A Revolução Socialista não foi condicionada pelo desenvolvimento das forças produtivas. (Uma Utopia Militante - Repensando o Socialismo - Paul Singer).

         De acordo com esta teoria, a revolução social é a transformação supra−estrutural, condicionada e exigida pela evolução das forças produtivas. Como veremos adiante, a teoria revela com extraordinária perspicácia a dinâmica da revolução capitalista.

         A revogação das restrições corporativas à livre concorrência nos mercados, a instituição do padrão−ouro, do livre−câmbio e da S.A. (sociedade anônima) com responsabilidade limitada foram algumas das mudanças jurídicas, monetárias, financeiras e de regulamentação comercial que se mostraram essenciais à marcha ascendente da acumulação do capital na Grã−Bretanha na primeira metade do século passado.

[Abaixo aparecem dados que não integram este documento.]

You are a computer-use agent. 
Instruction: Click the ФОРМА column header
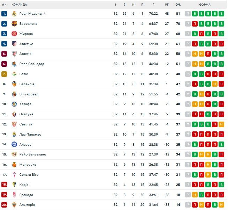pos(205,5)
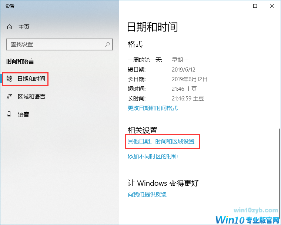Image resolution: width=281 pixels, height=225 pixels.
Task: Open 其他日期、时间和区域设置 link
Action: [161, 141]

         Sem esquecer as mudanças políticas como a extensão dos direitos políticos à burguesia e a reforma parlamentar.

         No que se refere à revolução socialista, a transformação supra−estrutural é muito clara − desde a legalização dos sindicatos, a regulamentação das cooperativas, a instituição de uma previdência pública até a conquista do sufrágio universal.

         Mas, ela não foi condicionada pelo desenvolvimento das forças produtivas. Esta questão será esmiuçada adiante. Basta adiantar aqui que a revolução socialista resulta basicamente de lutas reativas do movimento operário e aliados contra os prejuízos econômicos acarretados pela dinâmica cega da acumulação.

         A hipótese sugerida pelos dados históricos é que a relação entre desenvolvimento das forças produtivas e as mudanças supra−estruturais na revolução socialista é bem diferente da que se verifica na capitalista.